Il est des écritures qui prennent peu de volume, qui s’effacent d’elles-mêmes à peine tracées. Il s’agit de laisser le plus de place au lecteur, ne pas le diriger mais seulement l’accompagner dans sa lecture. Dans ce registre, on connaît depuis Alex et le silence (Milan, 1990), le talent de Nadine Brun-Cosme, cette façon avec laquelle elle entrouvre la porte des grands sentiments, tout doucement, pour qu’aucun courant d’air ne les chasse. Il y a là une délicatesse qui a tout à voir avec l’efficacité : un cadeau sincère emballé dans un simple carton sera toujours plus beau qu’un cadeau de circonstance enrobé de papier doré. Et c’est cadeau que cet album C’est mon papa ! qui instaure une relation tendre avec son lecteur.
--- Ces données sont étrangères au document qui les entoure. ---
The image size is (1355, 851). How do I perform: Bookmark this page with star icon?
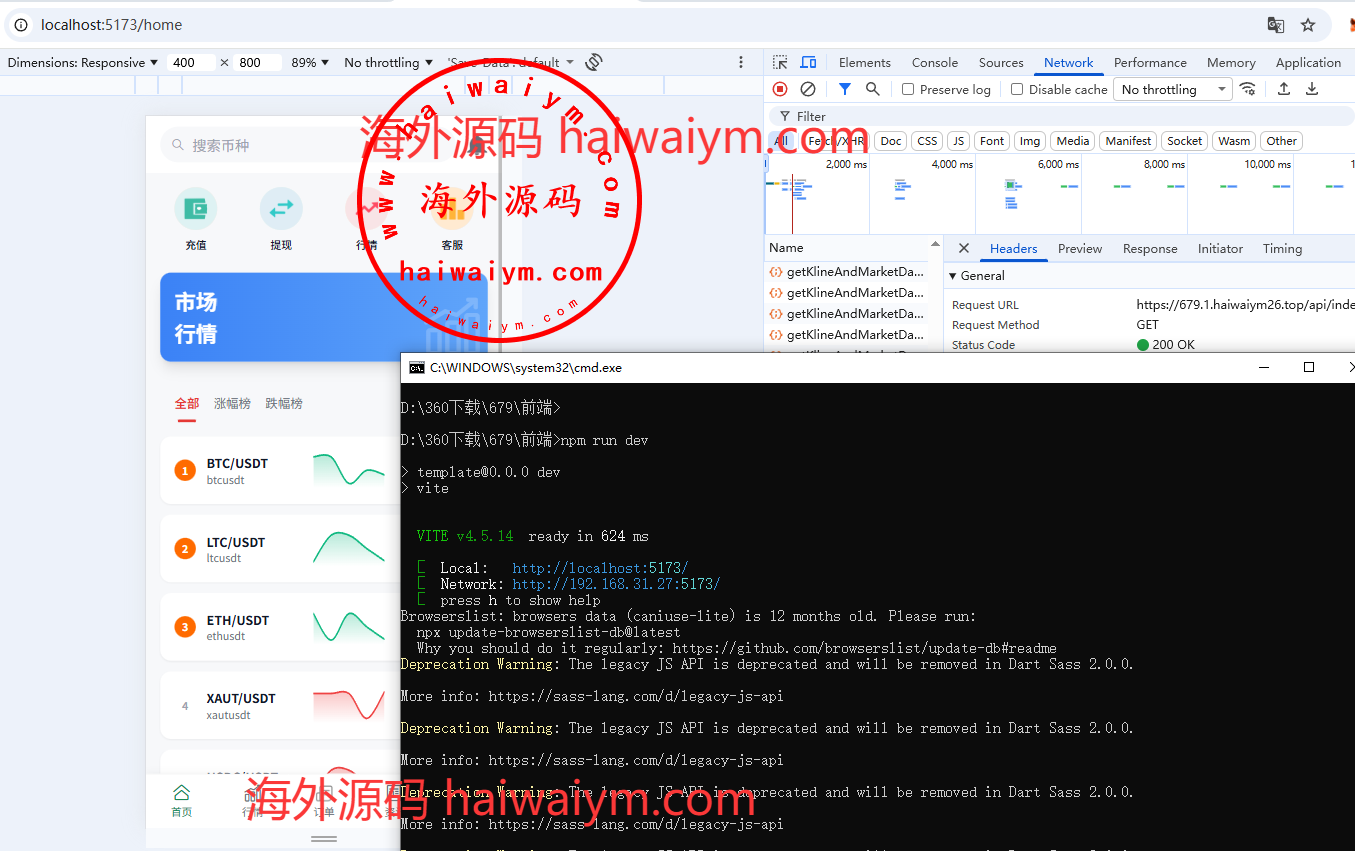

L’histoire est minimaliste : Anna revient pleine d’enthousiasme de l’école. Mais sa maman, qui est dans un mauvais jour, dit non à toutes ses envies. Anna boude. Son papa rentré, la gamine refuse que sa mère participe aux rituels rassurants de la famille. Elle exclut sa maman de toutes les relations affectives. Nadine Brun-Cosme tourne le dos à des explications psychologiques trop didactiques. Elle se contente de dire des faits : Anna refuse que sa mère lui coupe la viande, « Non ! Pas toi ! Ce soir c’est mon papa ! ». La phrase cruelle reviendra trois fois, jusqu’au coucher. Il y a ça et juste ça : à travers le rituel du repas, du coucher et du bisou, Nadine Brun-Cosme montre le paradis duquel est chassée la maman.
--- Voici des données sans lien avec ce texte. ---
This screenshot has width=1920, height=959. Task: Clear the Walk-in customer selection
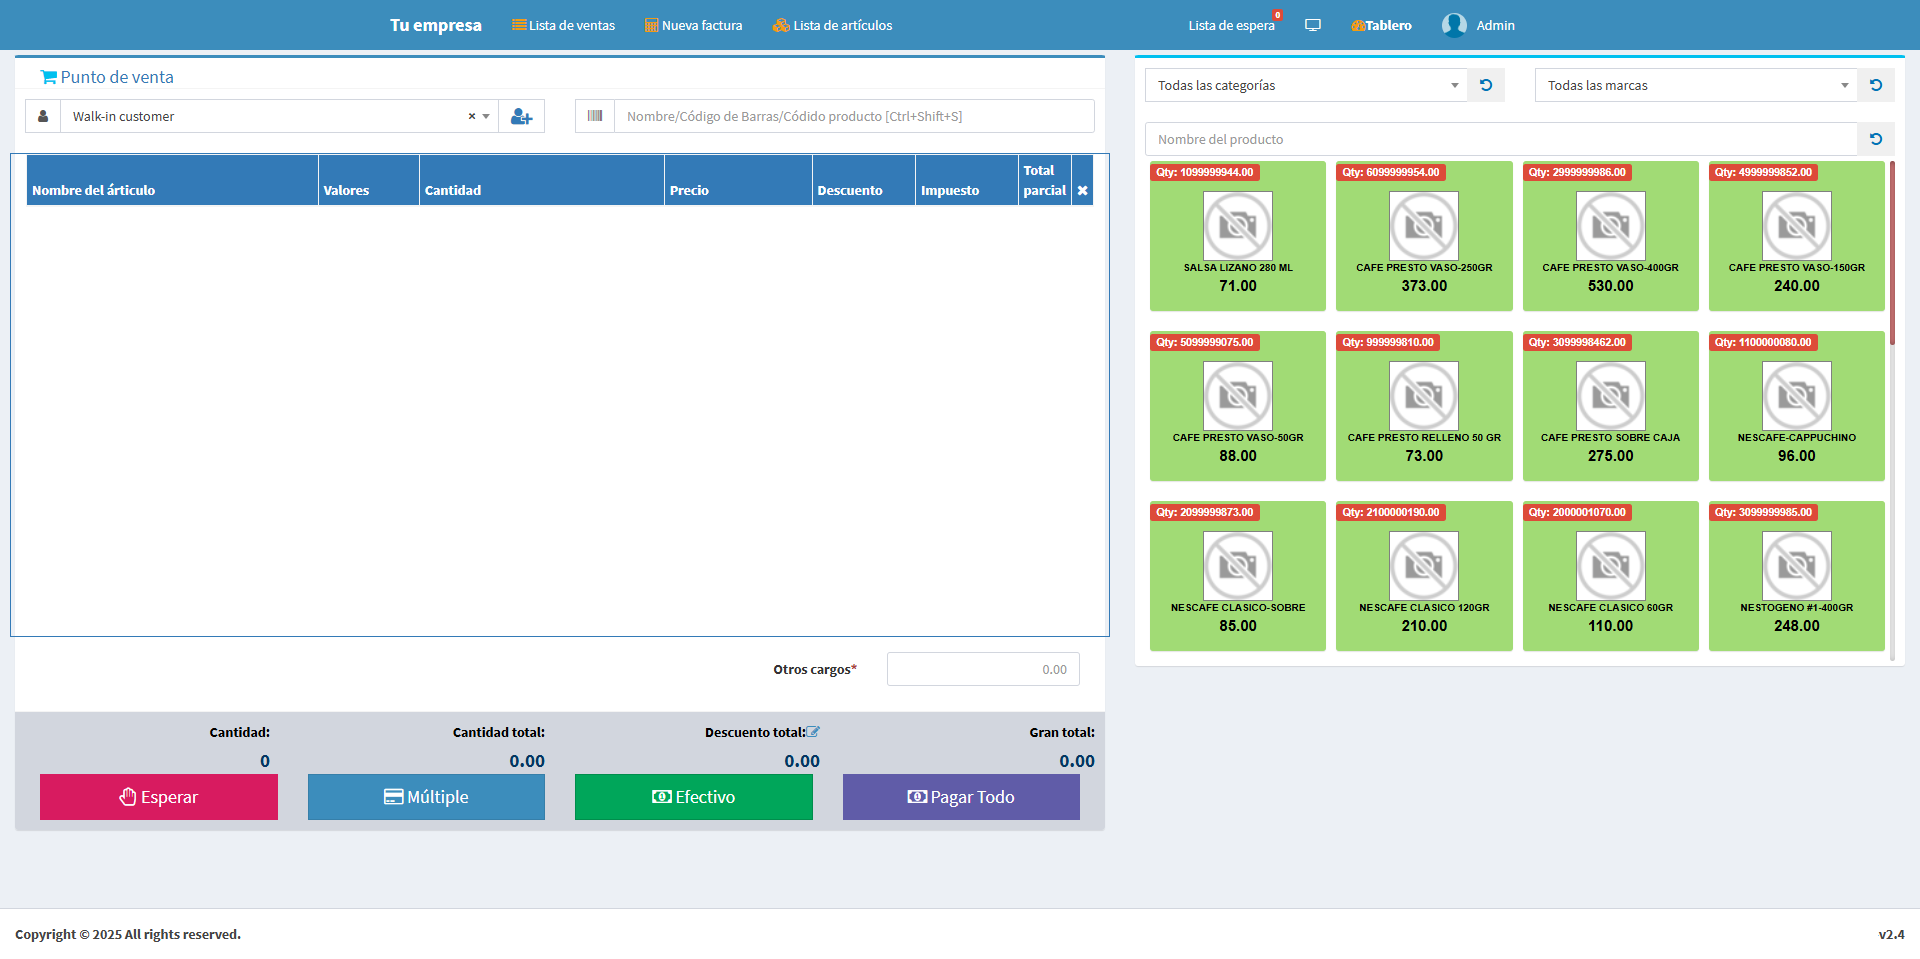pos(472,117)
Le tour de force consiste ensuite à faire comprendre que, chassant sa mère de son affection, c’est elle-même qu’Anna chasse de l’amour familial. Au moment de dormir, « Anna se retrouve seule avec la petite lampe et son bisou de papa. Mais ce soir, ça ne suffit pas. » Voilà, le retournement est opéré : les deux mots « ce soir » annonçaient jusqu’alors le rejet de la mère ; ils s’appliquent maintenant à la petite fille. Qu’on se rassure : la maman d’Anna, bien que triste et en colère d’abord, comprend ce qui s’est passé. Si elle revient dans la chambre, ce n’est pas pour la gronder mais pour clore le livre sur « un gros câlin ». Cette histoire est aussi une histoire de consolation pour le jeune lecteur qui pourra relire l’album juste pour apprécier ce moment où l’on retrouve un être qu’on avait cru perdre par sa propre faute.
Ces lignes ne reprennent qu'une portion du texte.